What if travel is fatal to optimism and open-mindedness? I don't see how cultural exchange necessarily leads to more acceptance. For the pessimist, it reinforces a belief in a "malevolently useless" human condition insofar as suffering, and the inadequate answers to suffering, are universal. The failed optimist is driven by a belief in a terra incognita with no discrimination, no hostility between the identities we adopt etc. - yet he finds none. The world is mapped out for him and slowly but surely, every image of a concrete sanctuary turns out to be ridiculous and infantile. Think Roquentin in Nausea.
You have to be careful with historical analogies for both theoretical and practical reasons.

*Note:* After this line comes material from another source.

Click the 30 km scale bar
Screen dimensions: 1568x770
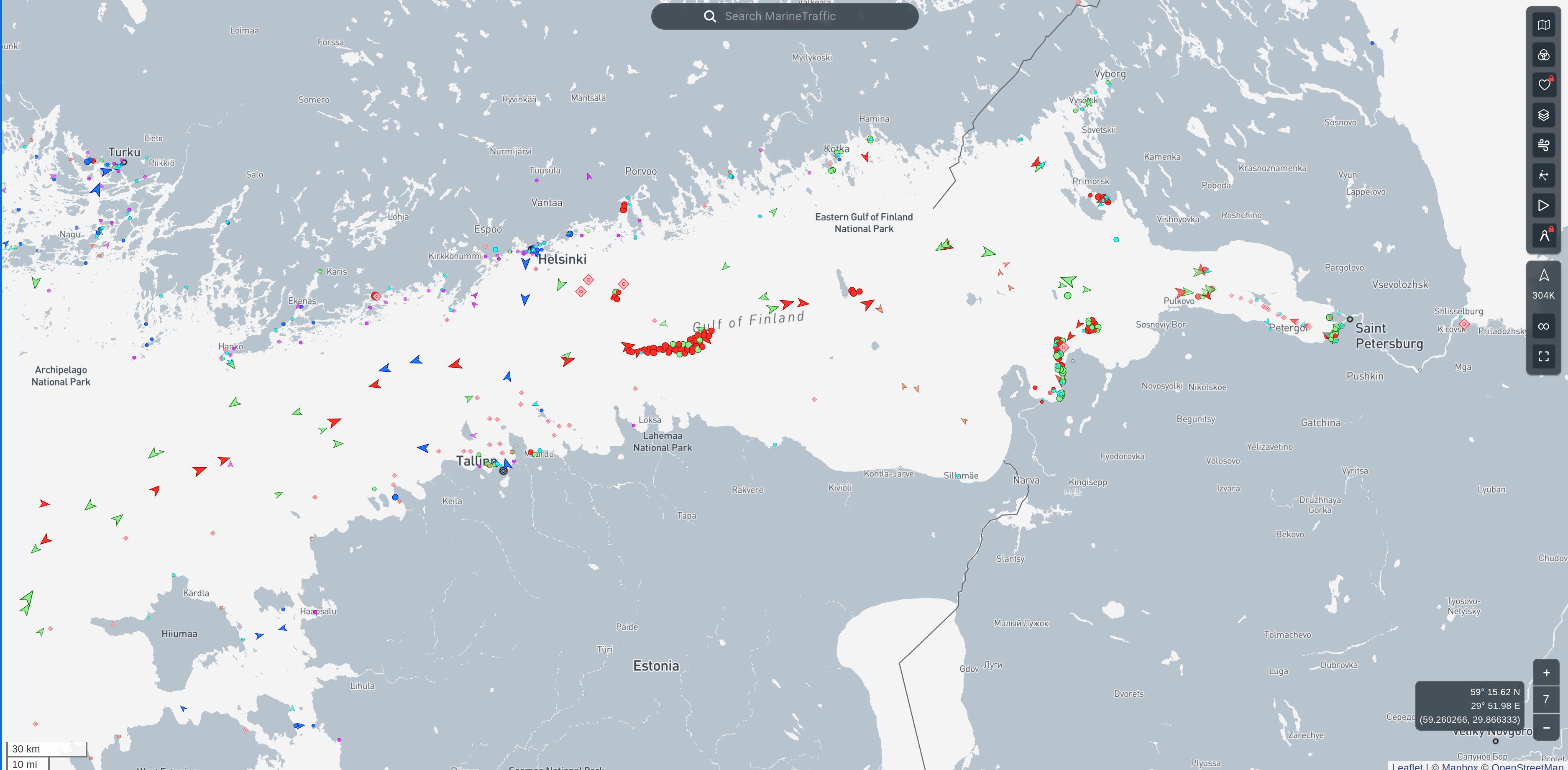click(46, 749)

Every time you cite Hellenism or whatever to support your claim, you better expect a plethora of counter-analogies ranging from the Roman Empire to the cultural climate of Weimar.
You mean if you go looking for shangrila you may not find it or that for every citation there can be a dozen others?

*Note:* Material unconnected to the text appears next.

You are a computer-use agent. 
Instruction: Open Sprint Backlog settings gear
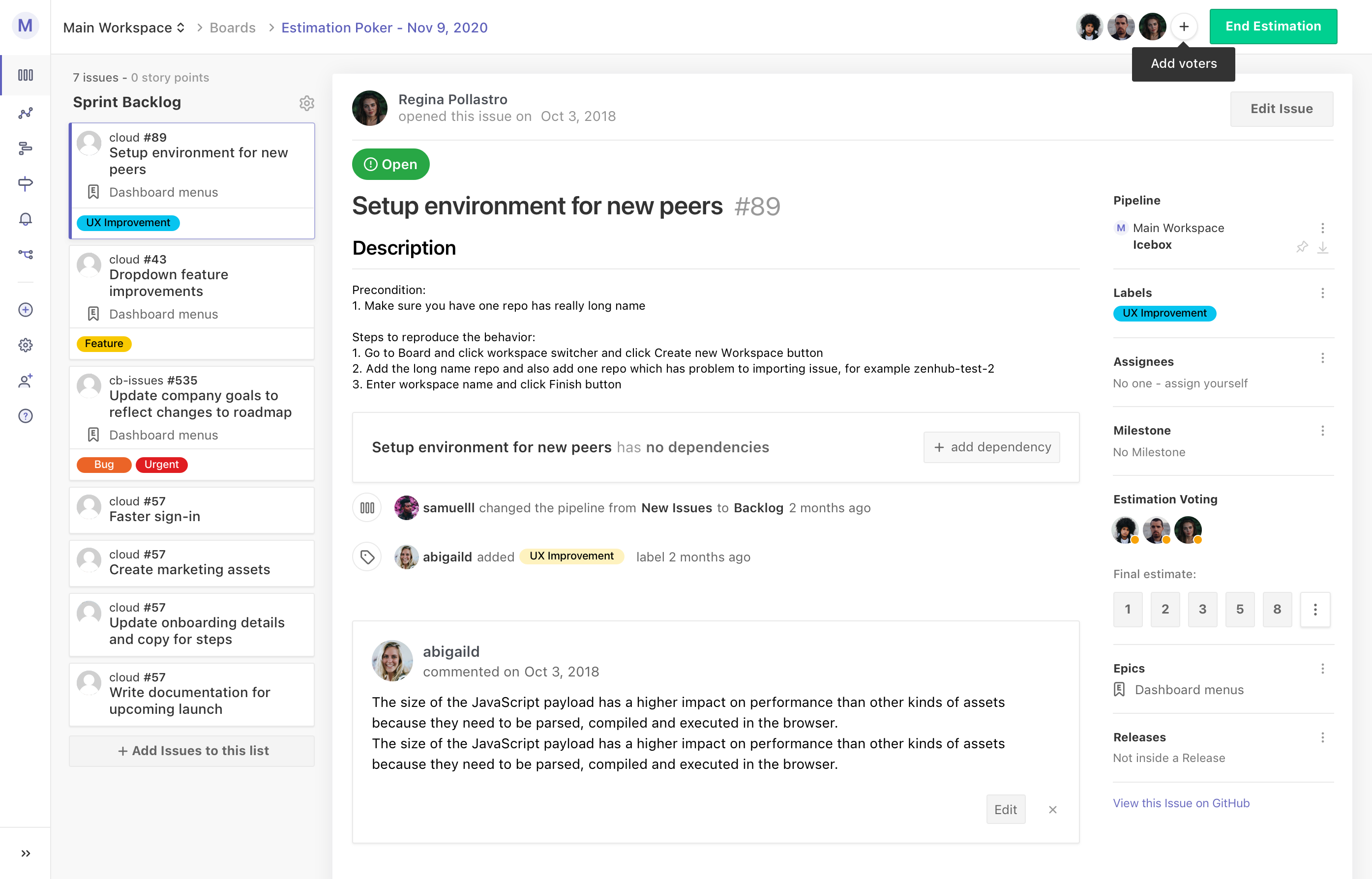(306, 103)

Pretty pessimistic wouldnt you say?
You may not find what you are looking for if you travel but you're sure to find something and I'm betting its something different to what you know.
Now, I'd say sure that if you are a western liberal protest warrior you could find that things are worse than they are at home, easily, that's what Peter Thatchell found when he went to Russia behaved as he often does at home pushing around elderly religious figures and to his surprise a skinhead broke his nose.
I would guess that most people would not be so naive and there has been lots of coverage of the cases of westerners who have had trouble with laws governing the casual transport of bottles of beer in their cars, ladies sun bathing, all those major cultural interface issues.
Personally, I dont think that travel should make the case for either pessimism or optimism, whatever your bias is will determine that in any case. Whether you travel or not. Although, it does make you realise that a whole other world exists which is nothing like the one you live in, coming from NI and disliking many of the aspects of the tribalism here I loved going places were it made no sense what so ever as it did not exist. Its highly unique in its toxicity and when I've seen alt right types try to integrate it with their White Anglo-Saxon Protestant ideology its still not a perfect fit.
So far as history goes, I'm a socialist, there's lots of experience of projecting hopes on to history, whether its the linear "progressivism" of liberalism, which a lot of socialists inherited, or Marx's Hegelian historical materialism of thesis, anti-thesis, synthesis and new thesis arriving in the shape of class struggles and Marx's idea that communism was the riddle of history solved. So, yeah. Popper was probably right when he decried the poverty of historicism.
Even in an individual or family history there's nothing to say that lessons and insights follow on experience and events, so there's nothing to suggest that history automatically results in improvement on the micro, let alone macro level.
That's before you get into the pretty relentless revisionism and attempts to erase memory and history which is largely the greater part of liberalism. That's positively self-sabotage but because conservatism is so hateful, so hateful to the majority of people who live in the moment and are told anything is possible if you want it enough, the actual part of it that ought to make sense isnt going to go over well.